Reproduce the listing below verbatim, beginning with its first line and stopping after the line that contains "Looking at the screenshot, I should point(42,290).".

○ ○ ○ ○ ○ ○ ○

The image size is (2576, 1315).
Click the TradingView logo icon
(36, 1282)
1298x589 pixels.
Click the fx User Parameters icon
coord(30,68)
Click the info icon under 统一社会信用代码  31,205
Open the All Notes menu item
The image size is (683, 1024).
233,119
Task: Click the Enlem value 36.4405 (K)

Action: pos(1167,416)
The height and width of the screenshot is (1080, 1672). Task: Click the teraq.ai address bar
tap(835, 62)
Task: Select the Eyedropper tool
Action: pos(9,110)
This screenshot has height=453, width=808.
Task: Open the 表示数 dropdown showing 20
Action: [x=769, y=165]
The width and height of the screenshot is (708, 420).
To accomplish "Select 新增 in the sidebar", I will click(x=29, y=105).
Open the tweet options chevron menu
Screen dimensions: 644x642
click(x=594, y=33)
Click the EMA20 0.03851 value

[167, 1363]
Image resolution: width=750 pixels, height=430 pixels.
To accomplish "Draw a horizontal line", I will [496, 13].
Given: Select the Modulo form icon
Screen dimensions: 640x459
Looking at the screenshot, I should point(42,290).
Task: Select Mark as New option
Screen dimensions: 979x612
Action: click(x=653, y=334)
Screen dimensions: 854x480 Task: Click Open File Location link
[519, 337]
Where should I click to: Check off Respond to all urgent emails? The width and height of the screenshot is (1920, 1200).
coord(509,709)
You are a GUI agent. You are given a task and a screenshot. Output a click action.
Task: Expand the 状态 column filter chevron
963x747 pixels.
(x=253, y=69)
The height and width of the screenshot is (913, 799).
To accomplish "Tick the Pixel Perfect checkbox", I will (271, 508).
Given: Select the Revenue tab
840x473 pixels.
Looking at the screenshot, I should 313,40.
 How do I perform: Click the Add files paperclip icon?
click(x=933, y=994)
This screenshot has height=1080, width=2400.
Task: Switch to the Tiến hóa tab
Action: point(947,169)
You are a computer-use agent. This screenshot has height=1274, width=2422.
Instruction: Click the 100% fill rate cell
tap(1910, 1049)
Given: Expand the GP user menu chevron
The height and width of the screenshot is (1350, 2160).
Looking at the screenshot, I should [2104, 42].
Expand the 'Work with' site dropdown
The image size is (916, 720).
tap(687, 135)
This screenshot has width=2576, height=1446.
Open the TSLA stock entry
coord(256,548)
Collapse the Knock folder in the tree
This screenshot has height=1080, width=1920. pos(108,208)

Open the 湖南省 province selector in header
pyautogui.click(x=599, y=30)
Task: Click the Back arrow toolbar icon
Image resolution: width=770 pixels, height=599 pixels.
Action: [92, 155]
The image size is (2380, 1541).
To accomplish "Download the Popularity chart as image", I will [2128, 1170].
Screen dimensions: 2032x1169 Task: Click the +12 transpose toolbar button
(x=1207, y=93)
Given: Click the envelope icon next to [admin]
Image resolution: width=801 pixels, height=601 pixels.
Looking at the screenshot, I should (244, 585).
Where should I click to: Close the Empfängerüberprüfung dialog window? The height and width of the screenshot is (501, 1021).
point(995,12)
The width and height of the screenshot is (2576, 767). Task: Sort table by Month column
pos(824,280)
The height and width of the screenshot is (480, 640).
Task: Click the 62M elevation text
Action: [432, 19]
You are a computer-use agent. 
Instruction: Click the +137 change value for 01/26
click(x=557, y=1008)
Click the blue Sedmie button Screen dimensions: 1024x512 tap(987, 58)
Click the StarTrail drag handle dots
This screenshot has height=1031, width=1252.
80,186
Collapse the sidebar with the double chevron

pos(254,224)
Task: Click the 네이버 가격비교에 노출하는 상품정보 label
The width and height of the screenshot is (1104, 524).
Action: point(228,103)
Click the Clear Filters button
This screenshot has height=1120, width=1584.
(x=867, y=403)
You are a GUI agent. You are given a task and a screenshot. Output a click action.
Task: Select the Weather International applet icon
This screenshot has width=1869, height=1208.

○ ○ ○ ○ ○ ○ ○

Result:
The image size is (2576, 1315).
Click the TradingView logo icon
(36, 1282)
1298x589 pixels.
Click the fx User Parameters icon
coord(30,68)
Click the info icon under 统一社会信用代码  31,205
Open the All Notes menu item
The image size is (683, 1024).
233,119
Task: Click the Enlem value 36.4405 (K)

Action: pos(1167,416)
The height and width of the screenshot is (1080, 1672). Task: Click the teraq.ai address bar
tap(835, 62)
Task: Select the Eyedropper tool
Action: pos(9,110)
This screenshot has height=453, width=808.
Task: Open the 表示数 dropdown showing 20
Action: [x=769, y=165]
The width and height of the screenshot is (708, 420).
To accomplish "Select 新增 in the sidebar", I will click(x=29, y=105).
Open the tweet options chevron menu
Screen dimensions: 644x642
click(x=594, y=33)
Click the EMA20 0.03851 value

[167, 1363]
Image resolution: width=750 pixels, height=430 pixels.
To accomplish "Draw a horizontal line", I will [496, 13].
Given: Select the Modulo form icon
Screen dimensions: 640x459
Looking at the screenshot, I should point(42,290).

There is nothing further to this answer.